There were no improvements in the protein content or amino acid profile of GM potatoes (Hashimoto et al. 1999a ). In a short feeding study to establish the safety of GM potatoes expressing the soybean glycinin gene, rats were daily force-fed with 2 g of GM or control potatoes/kg body weight (Hashimoto et al 1999b ). No differences in growth, feed intake, blood cell count and composition and organ weights between the groups were found. In this study, the intake of potato by animals was reported to be too low (Pusztai 2001 ).

Feeding mice with potatoes transformed with a Bacillus thuringiensis var. kurstaki Cry1 toxin gene or the toxin itself was shown to have caused villus epithelial cell hypertrophy and multinucleation, disrupted microvilli, mitochondrial degeneration, increased numbers of lysosomes and autophagic vacuoles and activation of crypt Paneth cells (Fares and El-Sayed 1998 ). The results showed CryI toxin which was stable in the mouse gut. Growing rats pair-fed on iso -proteinic and iso -caloric balanced diets containing raw or boiled non-GM potatoes and GM potatoes with the snowdrop ( Galanthus nivalis ) bulb lectin (GNA) gene (Ewen and Pusztai 1999 ) showed significant increase in the mucosal thickness of the stomach and the crypt length of the intestines of rats fed GM potatoes. Most of these effects were due to the insertion of the construct used for the transformation or the genetic transformation itself and not to GNA which had been pre-selected as a non-mitotic lectin unable to induce hyperplastic intestinal growth (Pusztai et al. 1990 ) and epithelial T lymphocyte infiltration.

The kind that expresses soybean glycinin gene (40–50 mg glycinin/g protein) was developed (Momma et al. 1999 ) and was claimed to contain 20 % more protein. However, the increased protein content was found probably due to a decrease in moisture rather than true increase in protein.

Several lines of GM cotton plants have been developed using a gene from Bacillus thuringiensis subsp. kurstaki providing increased protection against major lepidopteran pests. The lines were claimed to be “substantially equivalent” to parent lines (Berberich et al. 1996 ) in levels of macronutrients and gossypol. Cyclopropenoid fatty acids and aflatoxin levels were less than those in conventional seeds. However, because of the use of inappropriate statistics it was questionable whether the GM and non-GM lines were equivalent, particularly as environmental stresses could have unpredictable effects on anti-nutrient/toxin levels (Novak and Haslberger 2000 ).

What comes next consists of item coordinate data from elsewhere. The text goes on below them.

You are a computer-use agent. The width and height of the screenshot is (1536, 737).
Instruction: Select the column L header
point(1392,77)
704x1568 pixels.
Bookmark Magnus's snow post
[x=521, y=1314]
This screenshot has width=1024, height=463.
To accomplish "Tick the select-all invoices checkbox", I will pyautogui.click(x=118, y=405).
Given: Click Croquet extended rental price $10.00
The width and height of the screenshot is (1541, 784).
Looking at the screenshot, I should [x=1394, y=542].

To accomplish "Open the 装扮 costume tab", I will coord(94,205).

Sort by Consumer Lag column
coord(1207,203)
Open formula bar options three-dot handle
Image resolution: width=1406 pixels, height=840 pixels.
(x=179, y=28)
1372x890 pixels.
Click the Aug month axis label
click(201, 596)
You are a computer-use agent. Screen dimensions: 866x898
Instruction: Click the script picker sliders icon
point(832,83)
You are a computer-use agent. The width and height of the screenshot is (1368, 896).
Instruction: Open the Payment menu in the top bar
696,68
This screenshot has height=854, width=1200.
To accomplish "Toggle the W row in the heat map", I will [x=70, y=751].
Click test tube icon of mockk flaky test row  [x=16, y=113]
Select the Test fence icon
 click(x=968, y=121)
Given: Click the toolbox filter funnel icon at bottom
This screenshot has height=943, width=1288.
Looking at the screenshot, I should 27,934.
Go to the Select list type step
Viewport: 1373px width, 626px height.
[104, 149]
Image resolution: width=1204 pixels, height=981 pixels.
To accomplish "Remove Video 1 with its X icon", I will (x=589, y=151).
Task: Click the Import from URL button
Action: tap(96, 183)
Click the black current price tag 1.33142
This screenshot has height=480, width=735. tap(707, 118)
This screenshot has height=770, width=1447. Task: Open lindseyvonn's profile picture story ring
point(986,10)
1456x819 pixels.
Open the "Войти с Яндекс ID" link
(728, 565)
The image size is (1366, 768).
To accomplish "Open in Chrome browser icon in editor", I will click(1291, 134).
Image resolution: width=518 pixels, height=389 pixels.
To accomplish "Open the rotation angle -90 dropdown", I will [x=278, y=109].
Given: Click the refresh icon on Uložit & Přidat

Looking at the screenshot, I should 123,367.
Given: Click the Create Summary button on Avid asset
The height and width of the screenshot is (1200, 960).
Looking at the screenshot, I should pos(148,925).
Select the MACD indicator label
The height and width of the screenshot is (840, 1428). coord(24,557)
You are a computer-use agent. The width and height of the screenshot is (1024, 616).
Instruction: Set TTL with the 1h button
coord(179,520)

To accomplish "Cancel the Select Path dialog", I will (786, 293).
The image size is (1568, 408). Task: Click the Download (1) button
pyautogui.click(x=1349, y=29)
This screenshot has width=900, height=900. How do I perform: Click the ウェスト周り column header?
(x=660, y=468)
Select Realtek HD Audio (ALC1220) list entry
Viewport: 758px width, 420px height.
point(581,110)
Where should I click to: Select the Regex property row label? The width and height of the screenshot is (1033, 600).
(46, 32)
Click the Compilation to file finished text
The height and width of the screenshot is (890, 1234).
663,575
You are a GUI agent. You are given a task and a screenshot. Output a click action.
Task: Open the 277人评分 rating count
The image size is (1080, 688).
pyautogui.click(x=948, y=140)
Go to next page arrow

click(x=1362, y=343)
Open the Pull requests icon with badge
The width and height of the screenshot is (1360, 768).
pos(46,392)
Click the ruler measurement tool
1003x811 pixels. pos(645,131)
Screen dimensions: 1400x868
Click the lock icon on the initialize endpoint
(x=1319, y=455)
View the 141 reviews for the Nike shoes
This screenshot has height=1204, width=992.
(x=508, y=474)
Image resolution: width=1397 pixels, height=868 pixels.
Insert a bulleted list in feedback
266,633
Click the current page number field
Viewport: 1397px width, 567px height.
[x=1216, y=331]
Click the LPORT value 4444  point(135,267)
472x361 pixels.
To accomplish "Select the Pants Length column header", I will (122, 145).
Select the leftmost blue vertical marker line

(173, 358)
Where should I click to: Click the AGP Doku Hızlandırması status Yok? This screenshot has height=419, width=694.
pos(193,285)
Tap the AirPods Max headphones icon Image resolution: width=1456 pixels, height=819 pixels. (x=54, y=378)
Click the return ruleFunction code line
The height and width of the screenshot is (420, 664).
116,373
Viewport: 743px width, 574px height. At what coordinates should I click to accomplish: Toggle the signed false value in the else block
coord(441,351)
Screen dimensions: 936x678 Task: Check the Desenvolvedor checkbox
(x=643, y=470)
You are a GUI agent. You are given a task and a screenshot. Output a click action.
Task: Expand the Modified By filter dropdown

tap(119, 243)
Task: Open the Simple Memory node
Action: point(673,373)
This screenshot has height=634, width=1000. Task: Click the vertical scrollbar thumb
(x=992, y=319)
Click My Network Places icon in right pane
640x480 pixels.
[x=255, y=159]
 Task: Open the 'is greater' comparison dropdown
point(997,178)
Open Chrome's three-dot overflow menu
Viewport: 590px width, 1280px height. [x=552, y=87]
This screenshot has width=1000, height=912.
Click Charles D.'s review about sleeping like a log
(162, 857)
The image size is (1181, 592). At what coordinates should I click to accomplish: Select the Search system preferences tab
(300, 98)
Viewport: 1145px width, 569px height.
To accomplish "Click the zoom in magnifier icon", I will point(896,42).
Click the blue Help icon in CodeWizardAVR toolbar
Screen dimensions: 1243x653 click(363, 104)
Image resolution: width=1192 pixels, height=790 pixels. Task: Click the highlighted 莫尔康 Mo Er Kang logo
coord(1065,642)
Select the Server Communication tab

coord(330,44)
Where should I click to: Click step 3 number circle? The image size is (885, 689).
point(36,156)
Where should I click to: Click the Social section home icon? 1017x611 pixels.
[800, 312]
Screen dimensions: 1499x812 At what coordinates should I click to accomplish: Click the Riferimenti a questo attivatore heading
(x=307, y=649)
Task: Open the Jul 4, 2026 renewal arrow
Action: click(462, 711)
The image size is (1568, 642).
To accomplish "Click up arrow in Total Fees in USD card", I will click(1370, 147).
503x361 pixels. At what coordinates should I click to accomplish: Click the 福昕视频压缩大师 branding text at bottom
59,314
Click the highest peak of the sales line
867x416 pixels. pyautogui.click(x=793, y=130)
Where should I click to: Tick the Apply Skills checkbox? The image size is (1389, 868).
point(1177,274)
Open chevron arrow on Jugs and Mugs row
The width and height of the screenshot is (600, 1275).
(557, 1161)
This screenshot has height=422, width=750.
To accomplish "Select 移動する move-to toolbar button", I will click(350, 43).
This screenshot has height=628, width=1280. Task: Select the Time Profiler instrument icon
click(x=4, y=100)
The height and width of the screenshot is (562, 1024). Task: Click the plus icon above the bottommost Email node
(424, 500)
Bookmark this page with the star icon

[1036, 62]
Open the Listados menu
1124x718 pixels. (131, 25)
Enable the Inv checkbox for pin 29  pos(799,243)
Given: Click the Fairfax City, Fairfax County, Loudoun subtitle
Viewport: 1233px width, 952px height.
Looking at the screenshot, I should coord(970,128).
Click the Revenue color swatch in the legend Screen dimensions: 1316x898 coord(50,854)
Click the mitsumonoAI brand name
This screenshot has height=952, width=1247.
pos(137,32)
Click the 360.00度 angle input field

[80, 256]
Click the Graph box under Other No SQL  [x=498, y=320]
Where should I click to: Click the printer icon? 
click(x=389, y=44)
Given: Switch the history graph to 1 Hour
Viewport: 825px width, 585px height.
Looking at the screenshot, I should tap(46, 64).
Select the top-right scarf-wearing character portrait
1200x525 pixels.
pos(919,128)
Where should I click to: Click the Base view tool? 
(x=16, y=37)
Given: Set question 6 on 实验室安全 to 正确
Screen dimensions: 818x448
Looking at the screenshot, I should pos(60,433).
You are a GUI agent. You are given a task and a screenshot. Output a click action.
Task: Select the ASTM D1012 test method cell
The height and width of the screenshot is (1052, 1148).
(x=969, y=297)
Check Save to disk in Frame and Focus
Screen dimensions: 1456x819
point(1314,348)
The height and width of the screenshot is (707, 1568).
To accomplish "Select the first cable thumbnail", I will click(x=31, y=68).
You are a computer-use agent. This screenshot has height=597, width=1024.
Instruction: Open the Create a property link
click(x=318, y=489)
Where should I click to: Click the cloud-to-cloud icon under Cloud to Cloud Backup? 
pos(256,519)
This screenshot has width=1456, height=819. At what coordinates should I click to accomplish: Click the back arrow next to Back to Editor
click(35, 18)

The nutritional value of diets containing GM peas expressing bean alpha-amylase inhibitor when fed to rats for 10 days at two different doses viz. 30 % and 65 % was shown to be similar to that of parent-line peas (Pusztai et al. 1999 ). At the same time in order to establish its safety for humans a more rigorous specific risk assessment will have to be carried out with several GM lines. Nutritional/toxicological testing on laboratory animals should follow the clinical, double-blind, placebo-type tests with human volunteers.

Allergenicity studies

When the gene is from a crop of known allergenicity, it is easy to establish whether the GM food is allergenic using in vitro tests, such as RAST or immunoblotting, with sera from individuals sensitised to the original crop. This was demonstrated in GM soybeans expressing the brasil nut 2S proteins (Nordlee et al. 1996 ) or in GM potatoes expressing cod protein genes (Noteborn et al. 1995 ). It is also relatively easy to assess whether genetic engineering affected the potency of endogenous allergens (Burks and Fuchs 1995 ). Farm workers exposed to B. thuringiensis pesticide were shown to have developed skin sensitization and IgE antibodies to the Bt spore extract. With their sera it may now therefore be possible to test for the allergenic potential of GM crops expressing Bt toxin (Bernstein et al. 1999 ). It is all the more important because Bt toxin Cry1Ac has been shown to be a potent oral/nasal antigen and adjuvant (Vazquez-Padron et al. 2000 ).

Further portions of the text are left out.